Headaches associated with papilledema may be both life-threatening as well as vision-threatening. This review will review the following clinical features: (1) the character of headaches associated with increased intracranial pressure; (2) the visual symptoms associated with papilledema; (3) the funduscopic findings of true papilledema versus pseudo-papilledema; (4) the role of ancillary ophthalmological testing such as visual fields and spectral domain optical coherence tomography; (5) the neuro-radiological evaluation of patients with headaches and papilledema; (6) the treatment of vision-threatening papilledema.

An uncommon case of Idiopathic Intracranial Hypertension with diagnostic pitfalls

Authors: Mrfka M, Pistracher K, Schökler B, Wissa S, Kurschel-Lackner S.

We report on an unusual case of Idiopathic Intracranial Hypertension (IIH) in a woman of normal weight. Papilledema and increased intracranial pressure are symptoms of cerebral venous sinus thrombosis or idiopathic intrancranial hypertension.

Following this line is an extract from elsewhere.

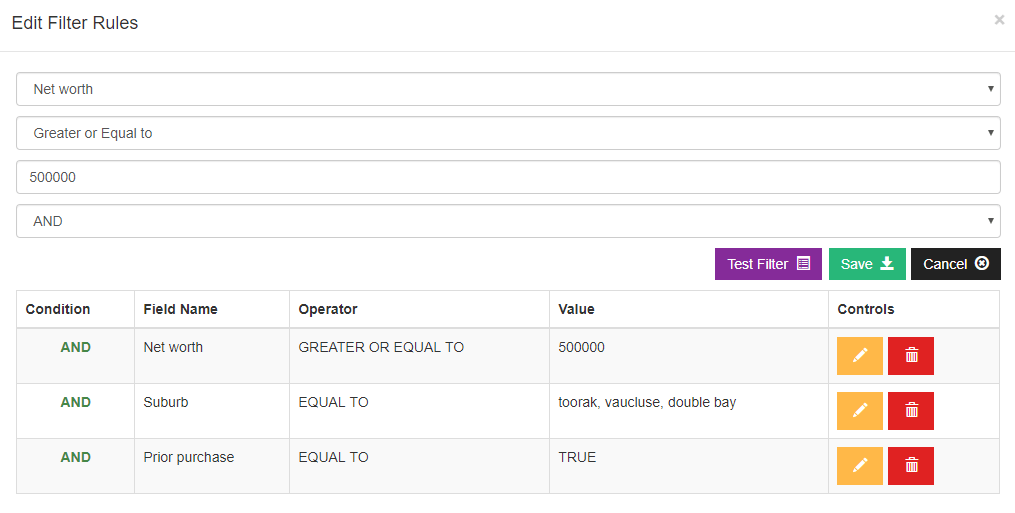Image resolution: width=1015 pixels, height=513 pixels.
Task: Focus the value field containing 500000
Action: coord(508,177)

Because of the different treatment strategies, it is important to keep these two diseases separate. We show that the use of different imaging methods is an important tool in obtaining an effective diagnosis.

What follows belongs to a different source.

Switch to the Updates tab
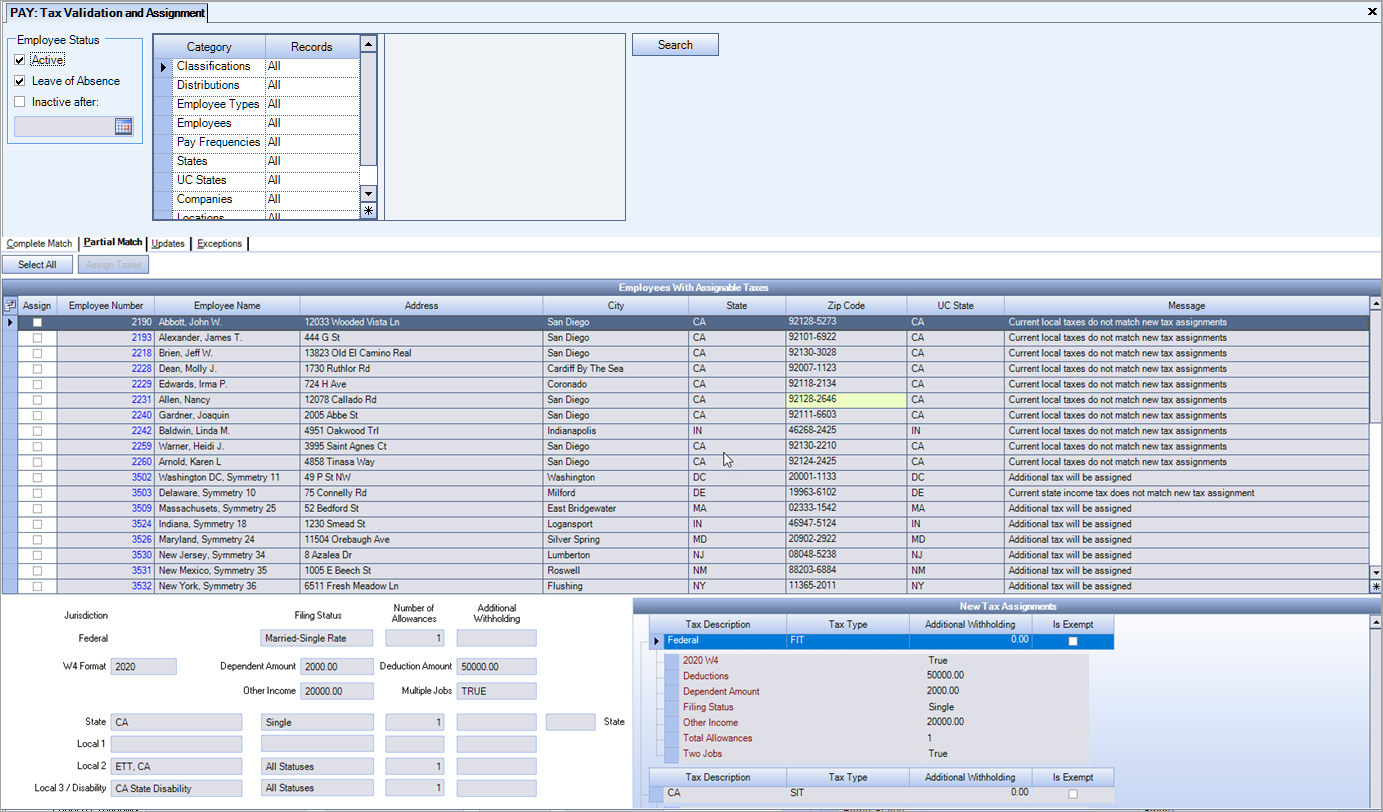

Papilledema: Are We Any Nearer to a Consensus on Pathogenesis and Treatment

Authors: Lee AG, Wall M.

Papilledema is a term generally reserved (at least in the English language use of the term) by neuro-ophthalmologists for optic disc edema due to increased intracranial pressure. The etiology for the intracranial hypertension may be known (e.g., brain tumor, meningitis, cerebral venous sinus thrombosis) or may be idiopathic (idiopathic intracranial hypertension ). IIH is a disorder that predominantly affects overweight women of childbearing age and these epidemiologic factors should offer clues to pathogenesis. The main morbidity of papilledema is visual loss and the major mechanism for permanent optic nerve damage is axoplasmic flow stasis and resultant intraneuronal ischemia. The current initial management of papilledema in IIH includes weight loss and medical therapy (e.g., acetazolamide or furosemide). Patients who fail, are intolerant to, or noncompliant with maximum tolerated medical therapy might require optic nerve sheath fenestration or cerebrospinal fluid diversion (i.e., shunting) procedures.

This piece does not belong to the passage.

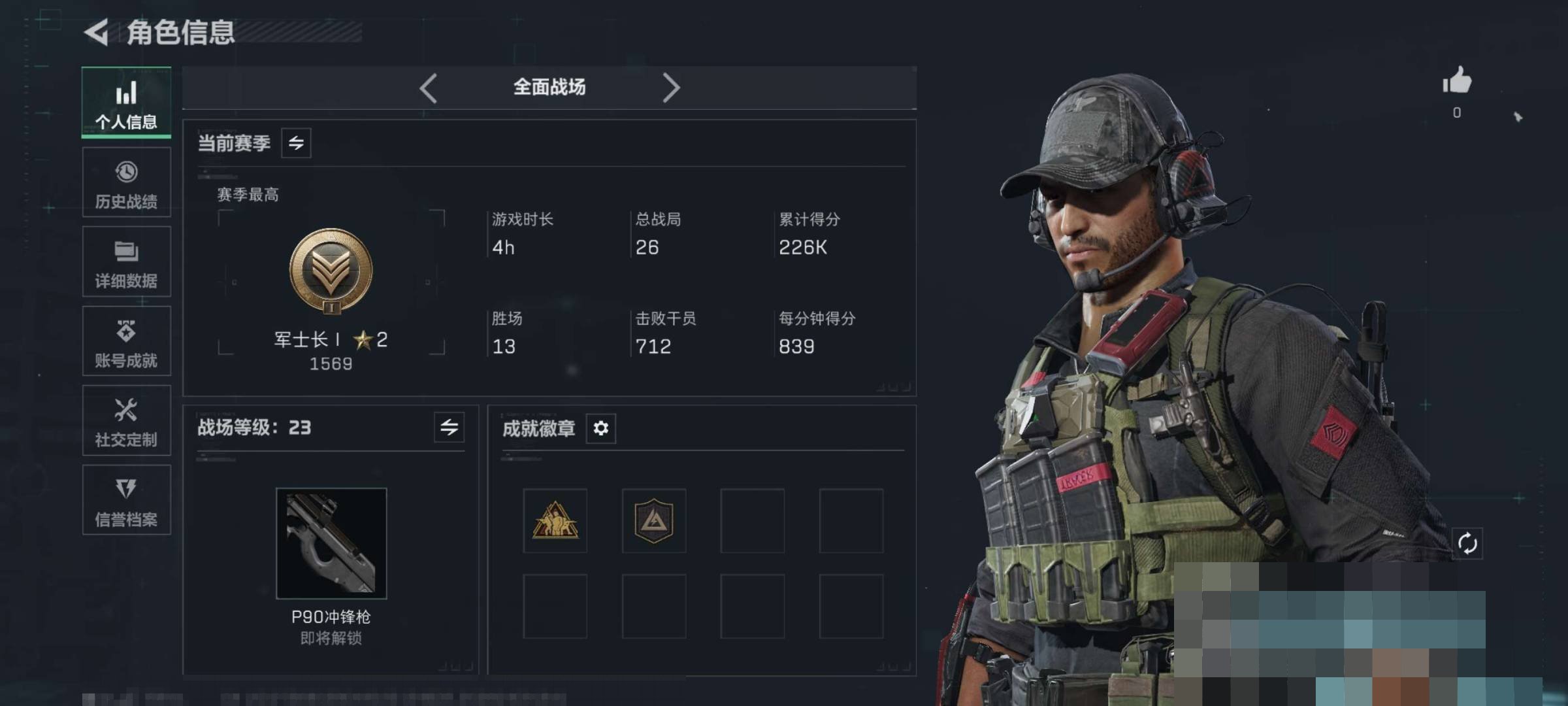
Task: Open the 历史战绩 tab
Action: coord(127,182)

Space obstructive syndrome: intracranial hypertension, intraocular pressure, and papilledema in space

Authors: Wiener TC.

Humans undergo several consistent and measurable changes of fluid distribution and regulation in the course of adapting to microgravity. Recently, a syndrome of objective findings has been described by Mader et al. associated with long-duration missions, including hyperopic shifts, mildly elevated intracranial pressure, papilledema, globe flattening, choroidal folds, and other anatomic findings. Experience with venous obstructive lesions leads the author to propose a primary obstructive process, unique to or exacerbated by microgravity, acting at the level of the proximal internal jugular veins, termed Space Obstructive Syndrome (SOS). Literature, anatomy, and ultrasound observations revealed four major potential compression zones of the internal jugular vein, with Zone I between the sternocleidomastoid muscle and the carotid artery as the primary area of compression, both in 1 G in an upright position and in microgravity. Internal jugular vein compression, along with loss of gravitationally induced cranial outflow of blood in the vertebral veins and collaterals, may lead to intracranial venous hypertension with resultant facial/head and upper airway swelling, increased intraocular pressure, intracranial hypertension, and papilledema. Further study and proof of concept will necessitate ultrasound, Doppler flow study, and internal jugular vein pressure measurements on orbit in the International Space Station. If proven, SOS will give researchers opportunity for study and development of mitigation strategies such as artificial gravity systems.